Había que esperar que Grecia se pronunciase. Lo que no había que esperar era que Grecia fuera la que decidiera nada. Decir que la suerte de la unión monetaria está en manos de Grecia es lo mismo que sostener que Europa se lavará las suyas. Y esa es una decisión que tampoco le cabe a Atenas, sólo Europa la puede tomar. No es retórica. Alemania decide. Grecia, no. Si por Grecia fuese habría renegociación de los acuerdos, condiciones y plazos –o, en su defecto, un default de sus obligaciones– y permanencia en el euro. Es Alemania –no el Tratado de Lisboa o las leyes de la Unión Europea– la que cierra el paso a su aspiración más genuina.
Era deseable que Grecia hablase en las urnas de forma clara y contundente. No es su tradición. Ni la más reciente –la ambigüedad de los comicios de mayo engendró la necesidad de estos– ni la más antigua, la que se remonta a Delfos y su oráculo. ¿Se quebró esa indefinición? No tanto por la voz uniforme de la población como gracias al sistema de distribución de escaños. Este mecanismo impersonal adjudica automáticamente al vencedor, por el mero hecho de ser tal, 50 de los 300 escaños en disputa. Así, la formación de un gobierno pro rescate está a tiro de pistola. Hasta sería posible, conforme el cómputo de los sufragios a la hora de escribir estas líneas, si media un arreglo entre los conservadores triunfantes, del partido Nueva Democracia (que no es tan nuevo como que ya gobernaba en los años setenta), y los socialistas del Pasok.

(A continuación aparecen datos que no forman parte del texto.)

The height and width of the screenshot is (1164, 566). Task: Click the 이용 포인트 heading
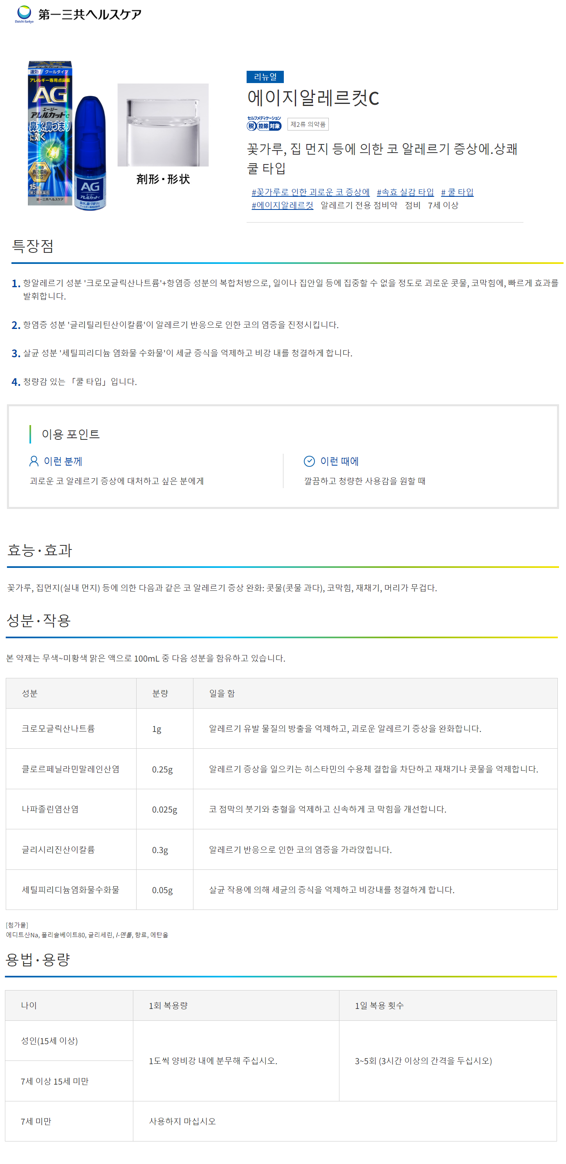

Estos últimos, sus tradicionales adversarios, compartieron la coalición gubernamental hasta las elecciones de mayo. Aterrorizar a los votantes fue la estrategia de los partidos pro rescate (y Europa colaboró con entusiasmo). Frente a una realidad subyacente de increíble fragmentación política, el dilema (falso o verdadero) entre retener el euro o regresar al dracma, cumplió con su cometido básico: provocar la necesaria polarización. Así, cortesía de la dracmatización de la disputa, los comicios deparan un alivio innegable. No se convirtieron, como se temió el mes pasado, cuando Syriza (la izquierda radical) era un aluvión, en el pasaporte a un choque frontal ni a la tensión extrema.
Un gobierno prorescate le evitará a Europa el papelón. Será recibido con amplio beneplácito. En las palabras de Angela Merkel, la canciller alemana, “los griegos habrán votado bien”. La autoestima europea habrá sorteado un duro examen. Pero ¿cuánto durará el alivio? Dependerá de Berlín. Un gobierno pro rescate le hará rápido honor a su carácter. No podrá cumplir –por más que quiera– con lo que ya resulta imposible. Y necesitará no solamente más plazos sino más financiamiento. Tarde o temprano, la situación requerirá un tercer paquete de asistencia y condicionalidades. En algún momento habrá que blanquear otro rescate. ¿Aceptará Merkel? Si la respuesta es no, será barranca abajo otra vez. La maldición de Sísifo.